---------- Input material
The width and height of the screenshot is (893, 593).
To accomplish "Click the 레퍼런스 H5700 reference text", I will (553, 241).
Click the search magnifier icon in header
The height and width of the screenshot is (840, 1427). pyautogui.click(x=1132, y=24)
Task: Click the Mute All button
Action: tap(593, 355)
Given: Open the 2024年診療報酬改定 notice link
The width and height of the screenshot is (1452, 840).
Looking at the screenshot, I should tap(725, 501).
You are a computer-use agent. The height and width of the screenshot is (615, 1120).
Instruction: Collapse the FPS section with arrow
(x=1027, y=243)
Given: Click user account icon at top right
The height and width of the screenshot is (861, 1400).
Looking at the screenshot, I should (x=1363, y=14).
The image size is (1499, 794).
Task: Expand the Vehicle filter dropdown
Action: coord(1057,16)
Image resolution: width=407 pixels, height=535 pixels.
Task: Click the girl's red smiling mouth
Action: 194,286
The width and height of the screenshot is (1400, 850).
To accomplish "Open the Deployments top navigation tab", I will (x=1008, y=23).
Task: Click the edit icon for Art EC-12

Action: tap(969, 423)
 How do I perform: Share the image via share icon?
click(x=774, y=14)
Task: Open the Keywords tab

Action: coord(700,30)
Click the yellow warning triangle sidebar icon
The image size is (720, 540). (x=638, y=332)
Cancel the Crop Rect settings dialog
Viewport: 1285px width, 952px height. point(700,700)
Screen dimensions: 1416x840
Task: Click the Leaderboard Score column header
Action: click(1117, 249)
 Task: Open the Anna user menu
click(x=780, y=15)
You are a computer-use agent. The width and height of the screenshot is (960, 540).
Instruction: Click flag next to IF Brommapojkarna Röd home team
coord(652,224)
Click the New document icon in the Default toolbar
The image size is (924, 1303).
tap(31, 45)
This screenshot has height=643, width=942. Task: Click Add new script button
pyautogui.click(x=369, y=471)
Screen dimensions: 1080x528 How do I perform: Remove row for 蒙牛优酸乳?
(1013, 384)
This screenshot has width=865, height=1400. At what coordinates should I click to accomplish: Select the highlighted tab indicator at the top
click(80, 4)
--------------------
Reproduce every one of the rows above word for word, keeping their order.

→ Solution to this exercise
The width and height of the screenshot is (893, 593).
To accomplish "Click the 레퍼런스 H5700 reference text", I will (553, 241).
Click the search magnifier icon in header
The height and width of the screenshot is (840, 1427). pyautogui.click(x=1132, y=24)
Task: Click the Mute All button
Action: tap(593, 355)
Given: Open the 2024年診療報酬改定 notice link
The width and height of the screenshot is (1452, 840).
Looking at the screenshot, I should tap(725, 501).
You are a computer-use agent. The height and width of the screenshot is (615, 1120).
Instruction: Collapse the FPS section with arrow
(x=1027, y=243)
Given: Click user account icon at top right
The height and width of the screenshot is (861, 1400).
Looking at the screenshot, I should (x=1363, y=14).
The image size is (1499, 794).
Task: Expand the Vehicle filter dropdown
Action: coord(1057,16)
Image resolution: width=407 pixels, height=535 pixels.
Task: Click the girl's red smiling mouth
Action: 194,286
The width and height of the screenshot is (1400, 850).
To accomplish "Open the Deployments top navigation tab", I will (x=1008, y=23).
Task: Click the edit icon for Art EC-12

Action: tap(969, 423)
 How do I perform: Share the image via share icon?
click(x=774, y=14)
Task: Open the Keywords tab

Action: coord(700,30)
Click the yellow warning triangle sidebar icon
The image size is (720, 540). (x=638, y=332)
Cancel the Crop Rect settings dialog
Viewport: 1285px width, 952px height. point(700,700)
Screen dimensions: 1416x840
Task: Click the Leaderboard Score column header
Action: click(1117, 249)
 Task: Open the Anna user menu
click(x=780, y=15)
You are a computer-use agent. The width and height of the screenshot is (960, 540).
Instruction: Click flag next to IF Brommapojkarna Röd home team
coord(652,224)
Click the New document icon in the Default toolbar
The image size is (924, 1303).
tap(31, 45)
This screenshot has height=643, width=942. Task: Click Add new script button
pyautogui.click(x=369, y=471)
Screen dimensions: 1080x528 How do I perform: Remove row for 蒙牛优酸乳?
(1013, 384)
This screenshot has width=865, height=1400. At what coordinates should I click to accomplish: Select the highlighted tab indicator at the top
click(80, 4)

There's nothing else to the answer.